People’s reasons for attending varied widely—some wanted to meet professors they had previously only seen in recorded online videos; some were looking for a job at Coursera, which is hiring; and others wanted to find out how to hire the company’s best students.
“My company is a small start-up, and we’re looking actually to hire someone who is skilled, so the reason I came is to talk to Andrew and the people and see if they could recommend someone in the class,” said an executive who asked not to be named. “People could be very good already and they just need that certificate or they can put on their résumé that they finished the class,” she added. “I don’t want someone who doesn’t have any experience, but I believe there are people who just do it on the side maybe it took them 15 minutes a week, and now they can claim that certificate.”
The company is still working on the details of a matchmaking service it plans to offer between students looking for jobs and companies seeking qualified employees. That’s one idea it hopes will bring in revenue, along with a plan to charge students who pass the courses a small fee for a certificate. But the business model for Coursera is still a work in progress.
Daphne Koller, the company’s other co-founder, who is also a professor at Stanford, said Coursera has been meaning to offer more social events to connect its users, but just hasn’t had time as it quickly builds its software platforms and works to sign up more universities. But students have already been organizing their own in-person study groups via social-media networks, including Facebook and Meetup.com.
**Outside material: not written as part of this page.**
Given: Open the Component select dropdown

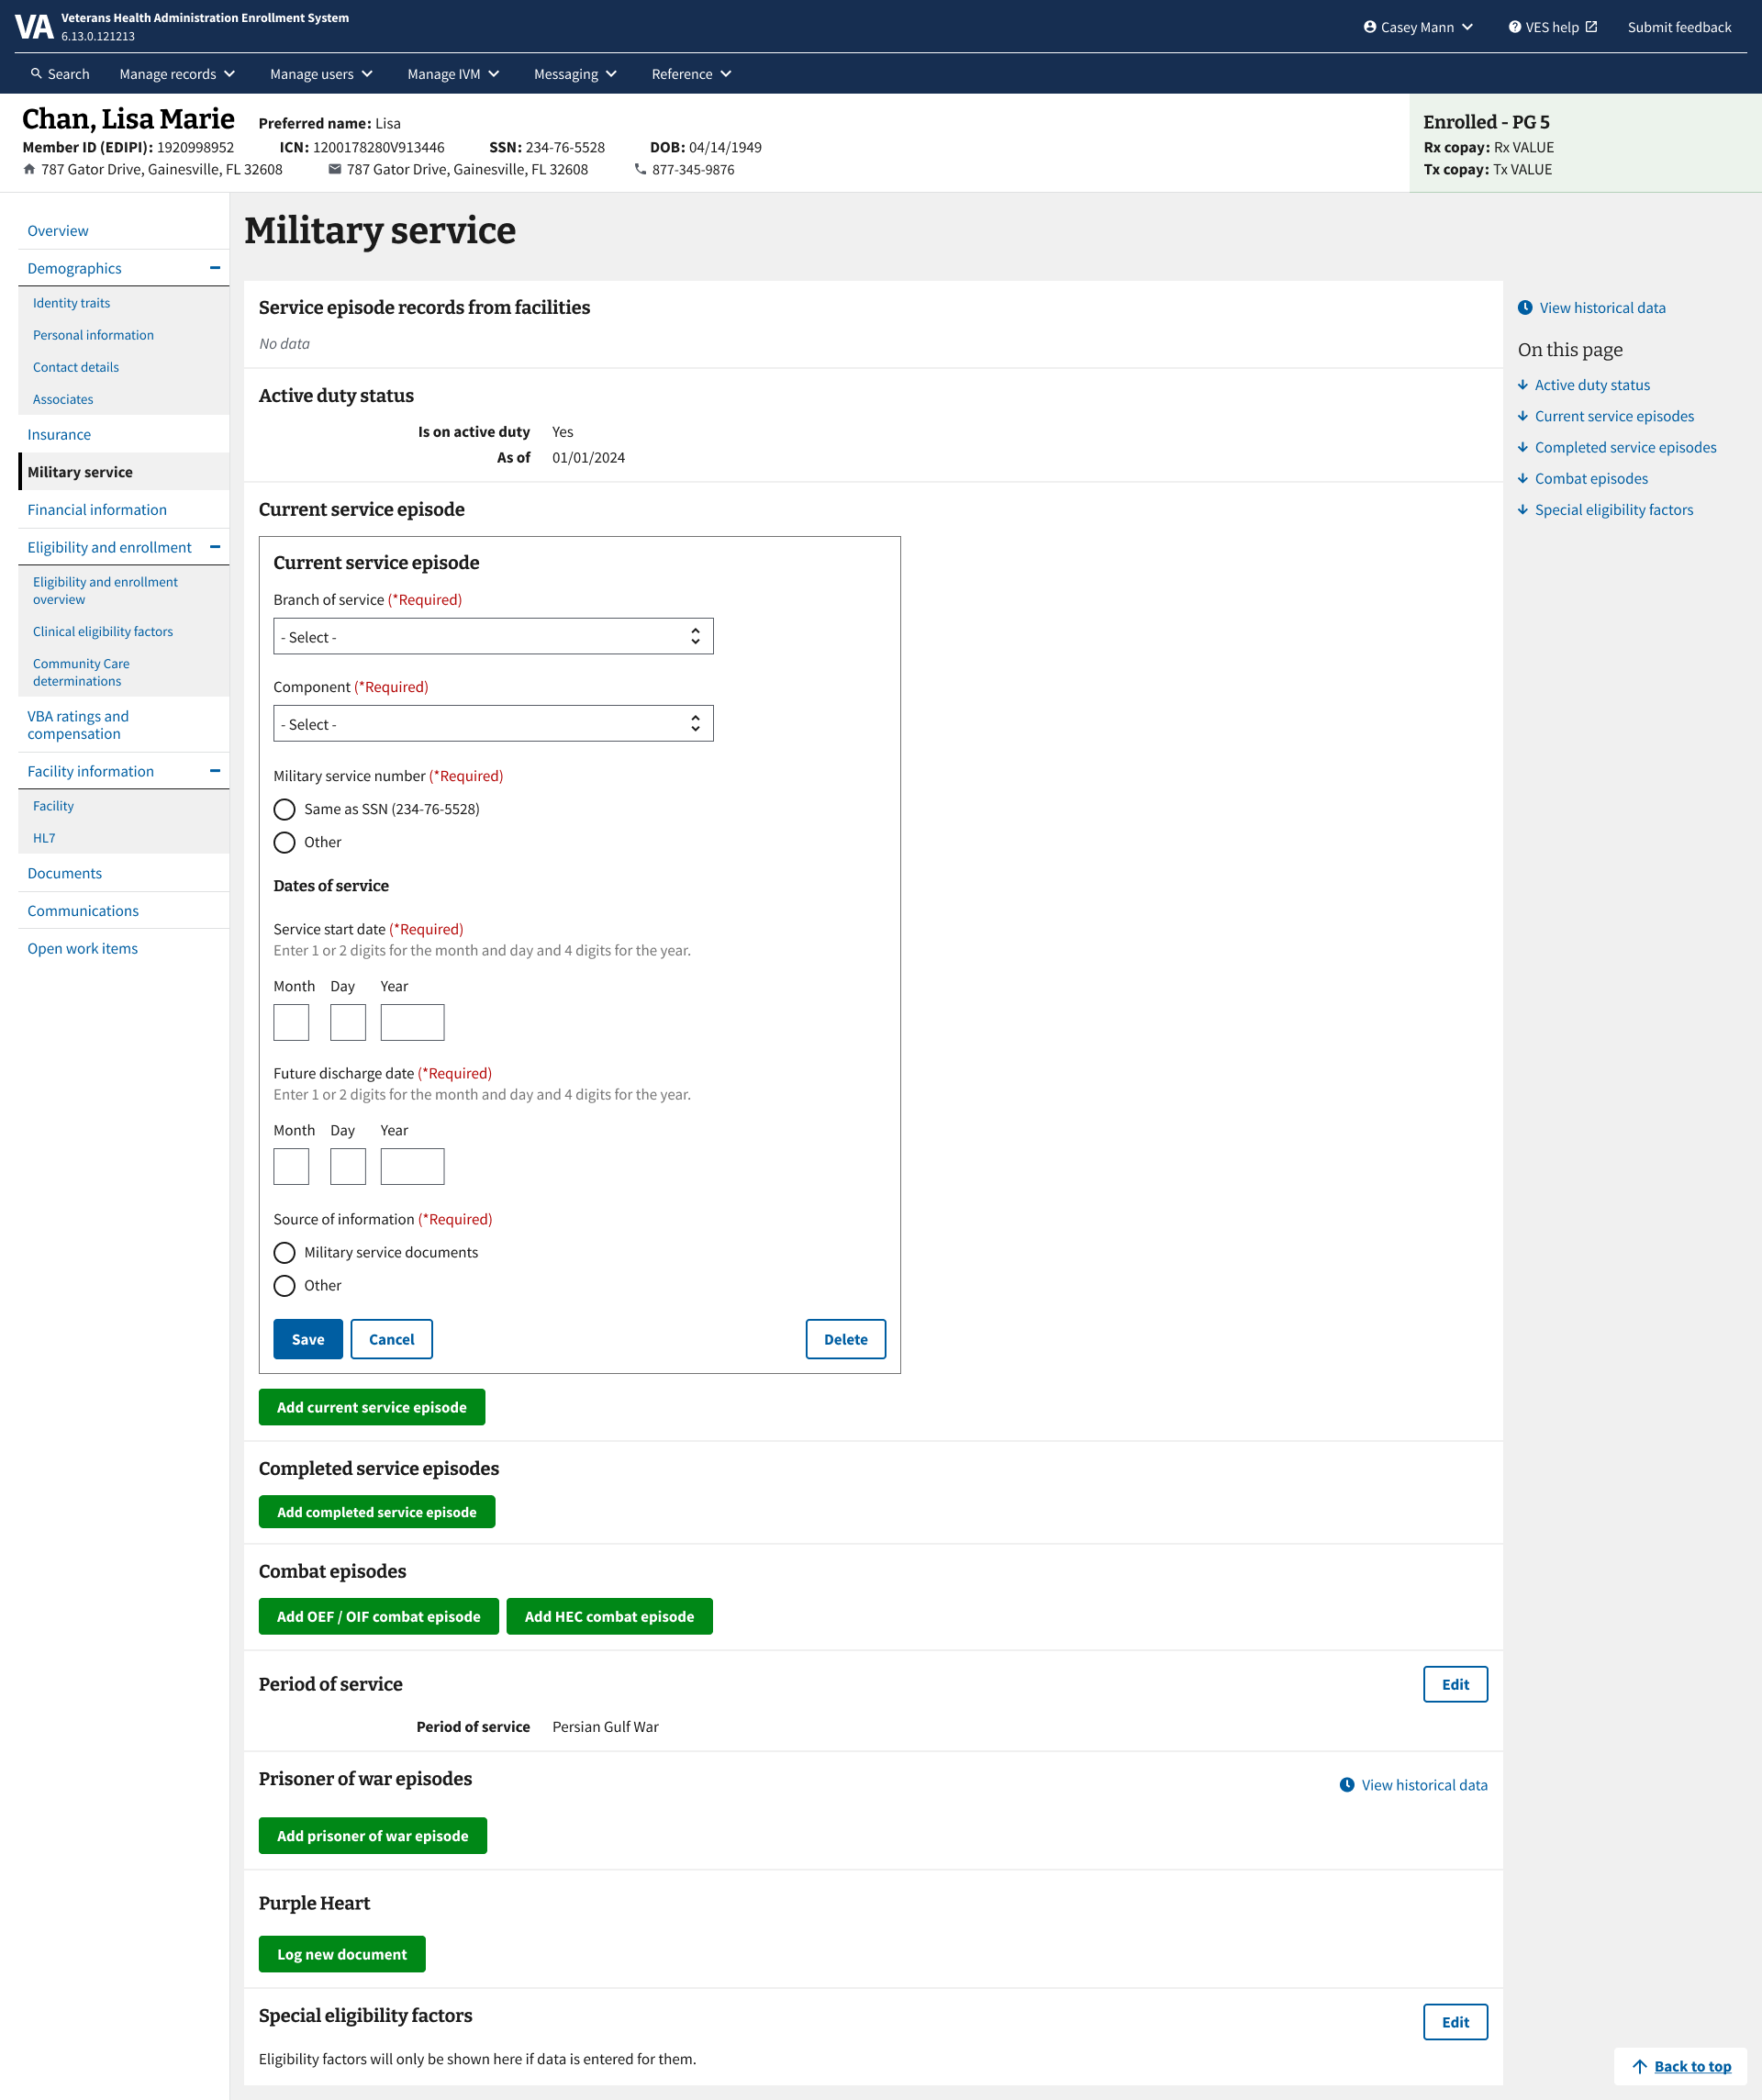Looking at the screenshot, I should point(493,724).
Among those students is Kimberly Spillman, a 38-year-old from San Diego who was in town for the weekend. She has met dozens of new friends through online learning, thanks to groups like CompScisters, a Facebook group for women taking free science and technology courses through Coursera or through other new providers, including Udacity and edX. “My whole world has changed since taking these classes,” she said. “All of the sudden I’m meeting people that I’ve never met, and we’re talking about the class together, which was motivating me to keep up with the class, and we’d hang out afterward.”
Several of the students interviewed at the event had no plans to buy a certificate, even if they cost less than $100, as leaders have suggested. Some said they are taking the courses for fun, or that they found value in them even without proof that they attended.
Many also noted that they never actually finished a Coursera course—they signed up and did some assignments, but got too busy with life and work to keep up. “It’s not like you have to be stressed out about whether you finished this quarter or not,” said Mr. Cao, who started but did not finish Mr. Ng’s Machine Learning course.
L. John Doerr, a venture capitalist at Kleiner Perkins Caufield & Byers who is well-known in Silicon Valley, attended the cookout, and said he is an enthusiastic supporter of the effort (he’s also on its board of directors).
“I think this could be big the way Google was,” he said. “It’s doing something very, very valuable for free, so it’s going to scale to be enormous.”
When Mr. Ng and Ms. Koller formally addressed the crowd, they stood on a picnic table and grabbed microphones to quickly outline their vision.
“As one of the instructors I’m almost constantly amazed that so many of you with busy lives, jobs, family, week after week come back to the Web site to watch the videos and do the homework, which I know is very time-consuming,” said Mr. Ng.
Both stressed that their company is meant to be a form of “social entrepreneurship,” and Ms. Koller describes the company’s goal as a kind of social movement.
“High-quality education will move from being something that is a privilege of the few to being a basic human right,” she argued.
Well after the five-hour mega-cookout ended and the last of the burgers had been grilled, Mr. Ng and Ms. Koller stayed around talking to their fans.
Mr. Ng had saved one last business card from the stash he had brought, and he held it up for people to take pictures of with their smartphone so they would have his contact information.